Classificadores precisam ser treinados. Felizmente essa etapa de treinamento pode ser feita offline. Nela, devemos mostrar exemplos de todas as classes para que o algoritmo “aprenda” com os dados, e gere um modelo para utilizarmos na geração das recomendações em produção. Nesta etapa de geração do modelo, utilizamos osfeedbacks explícitos do site da Catho para formar os exemplos positivos e negativos. Ao observar uma manifestação de interesse tanto do usuário quanto do recrutador, como por exemplo, quando o assinante envia seu currículo para determinada vaga e recebe um contato do recrutador, formamos um exemplo positivo.
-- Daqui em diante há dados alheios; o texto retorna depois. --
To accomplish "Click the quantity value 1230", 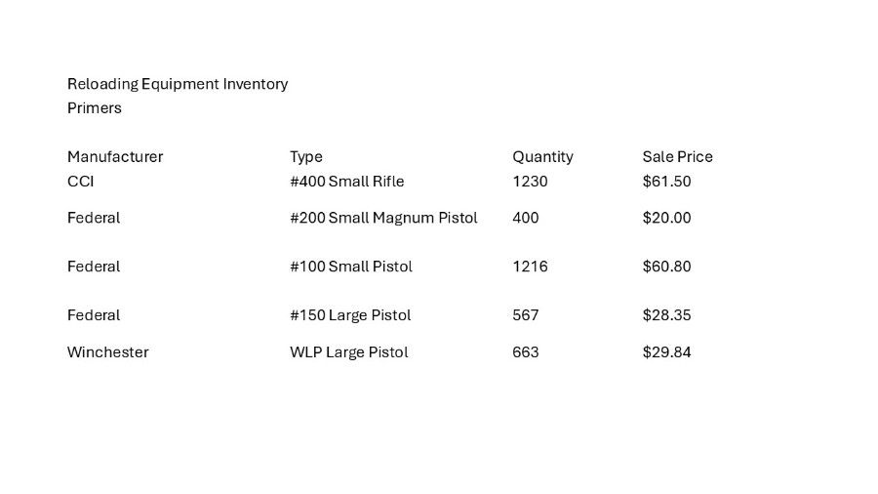I will (x=530, y=182).
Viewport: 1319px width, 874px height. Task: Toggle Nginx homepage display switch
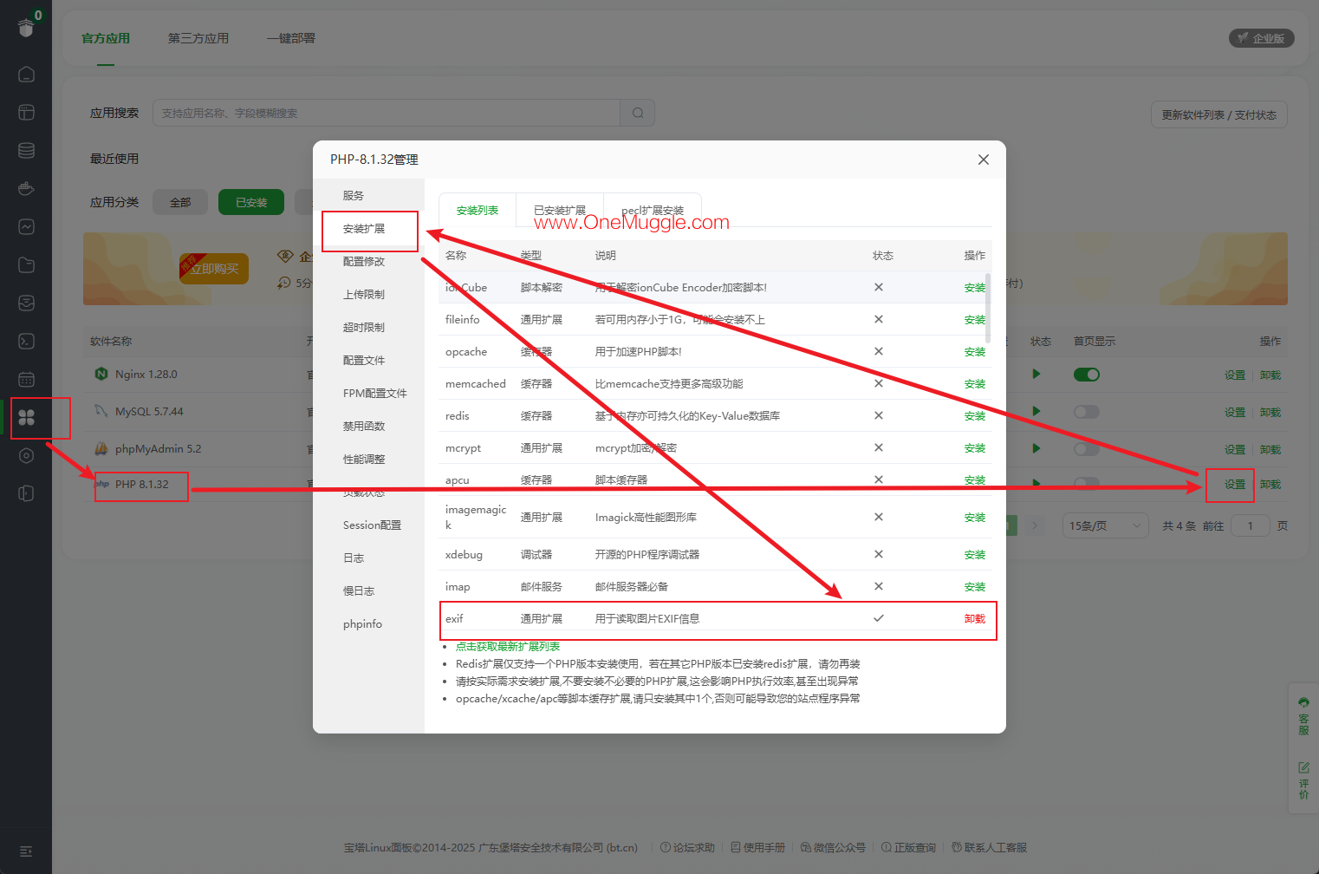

Já para os casos negativos utilizamos casos em que o assinante descartou o anúncio de uma vaga, ou enviou seu currículo mas não recebeu um contato.

Algoritmos de aprendizagem de máquina são bastante utilizados para resolver problemas de classificação. O artigo A Visual Introduction to Machine Learning, apresenta uma boa introdução visual sobre o tema. Indicamos a leitura!

Se você já tem alguma experiência com este assunto, deve ter notado que há muito mais detalhes para que o classificador contextual gere recomendações com qualidade. Por exemplo, na etapa de geração do modelo temos que avaliar se determinado modelo é bom o suficiente para ser utilizado. A escolha dos parâmetros do algoritmo de classificação também pode influenciar muito nos resultados, assim como a escolha adequada do conjunto de features. Vamos contar mais sobre esses e outros assuntos em futuros posts aqui no blog.